## WHAT THE TASK ASKS
The answer is to be an exact copy of the lines below running from the line with "Where should I click to: Open the" down to the line with "Sort by REV", both ends included, and nothing more.

(Entries taken from a collection)
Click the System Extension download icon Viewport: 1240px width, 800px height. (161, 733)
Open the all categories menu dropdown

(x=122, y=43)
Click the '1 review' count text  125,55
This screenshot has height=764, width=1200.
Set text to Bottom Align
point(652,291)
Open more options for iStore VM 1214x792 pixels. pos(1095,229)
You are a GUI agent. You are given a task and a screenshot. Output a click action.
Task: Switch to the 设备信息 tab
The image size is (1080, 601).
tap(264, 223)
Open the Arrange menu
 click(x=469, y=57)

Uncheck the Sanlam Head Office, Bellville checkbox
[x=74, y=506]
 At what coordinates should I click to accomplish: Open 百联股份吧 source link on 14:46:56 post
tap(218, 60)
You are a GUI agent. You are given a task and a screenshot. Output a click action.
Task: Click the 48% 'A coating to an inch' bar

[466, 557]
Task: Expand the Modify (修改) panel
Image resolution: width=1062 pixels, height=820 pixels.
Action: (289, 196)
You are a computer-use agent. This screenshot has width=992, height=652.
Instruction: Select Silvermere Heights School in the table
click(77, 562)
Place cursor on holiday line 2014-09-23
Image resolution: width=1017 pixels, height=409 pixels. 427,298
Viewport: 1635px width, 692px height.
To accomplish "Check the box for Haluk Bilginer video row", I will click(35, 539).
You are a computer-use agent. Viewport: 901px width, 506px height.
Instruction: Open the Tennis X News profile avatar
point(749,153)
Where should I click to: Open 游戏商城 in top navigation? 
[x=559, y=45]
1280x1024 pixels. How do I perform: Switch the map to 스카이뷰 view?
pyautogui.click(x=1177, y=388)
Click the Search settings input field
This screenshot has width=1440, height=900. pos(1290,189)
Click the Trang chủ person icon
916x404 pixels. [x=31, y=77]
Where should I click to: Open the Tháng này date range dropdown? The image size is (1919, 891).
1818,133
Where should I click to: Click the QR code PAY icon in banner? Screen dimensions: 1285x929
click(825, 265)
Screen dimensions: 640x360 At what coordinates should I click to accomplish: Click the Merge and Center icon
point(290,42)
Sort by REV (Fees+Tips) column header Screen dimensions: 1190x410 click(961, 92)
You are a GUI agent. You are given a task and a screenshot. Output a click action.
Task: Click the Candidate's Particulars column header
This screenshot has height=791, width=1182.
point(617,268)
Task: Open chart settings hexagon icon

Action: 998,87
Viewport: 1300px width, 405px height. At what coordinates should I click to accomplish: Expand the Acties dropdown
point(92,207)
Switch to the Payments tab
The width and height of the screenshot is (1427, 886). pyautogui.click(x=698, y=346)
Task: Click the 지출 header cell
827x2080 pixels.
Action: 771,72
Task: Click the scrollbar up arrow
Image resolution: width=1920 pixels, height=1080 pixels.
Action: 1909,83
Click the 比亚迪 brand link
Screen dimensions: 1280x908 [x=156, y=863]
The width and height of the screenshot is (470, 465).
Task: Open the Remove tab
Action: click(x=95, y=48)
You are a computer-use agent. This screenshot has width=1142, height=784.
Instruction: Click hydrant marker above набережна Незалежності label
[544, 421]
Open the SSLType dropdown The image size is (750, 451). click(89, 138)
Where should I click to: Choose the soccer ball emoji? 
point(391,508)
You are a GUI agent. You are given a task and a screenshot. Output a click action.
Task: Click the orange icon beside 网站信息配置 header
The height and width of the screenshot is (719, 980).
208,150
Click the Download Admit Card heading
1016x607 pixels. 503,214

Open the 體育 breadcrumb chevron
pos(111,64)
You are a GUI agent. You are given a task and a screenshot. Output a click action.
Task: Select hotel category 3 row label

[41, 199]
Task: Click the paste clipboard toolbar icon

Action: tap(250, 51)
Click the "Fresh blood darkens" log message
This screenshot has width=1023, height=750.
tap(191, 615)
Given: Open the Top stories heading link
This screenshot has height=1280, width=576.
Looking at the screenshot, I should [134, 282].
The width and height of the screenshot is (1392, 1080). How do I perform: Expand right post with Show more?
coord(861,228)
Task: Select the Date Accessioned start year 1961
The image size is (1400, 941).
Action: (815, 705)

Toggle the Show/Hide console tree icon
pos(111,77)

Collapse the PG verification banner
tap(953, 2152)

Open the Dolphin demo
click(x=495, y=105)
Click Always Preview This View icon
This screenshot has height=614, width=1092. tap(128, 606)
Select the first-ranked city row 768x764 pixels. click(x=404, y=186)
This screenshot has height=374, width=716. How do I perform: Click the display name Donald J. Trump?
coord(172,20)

## WRITTEN ANSWER
Where should I click to: Open the Tháng này date range dropdown? The image size is (1919, 891).
1818,133
Where should I click to: Click the QR code PAY icon in banner? Screen dimensions: 1285x929
click(825, 265)
Screen dimensions: 640x360 At what coordinates should I click to accomplish: Click the Merge and Center icon
point(290,42)
Sort by REV (Fees+Tips) column header Screen dimensions: 1190x410 click(961, 92)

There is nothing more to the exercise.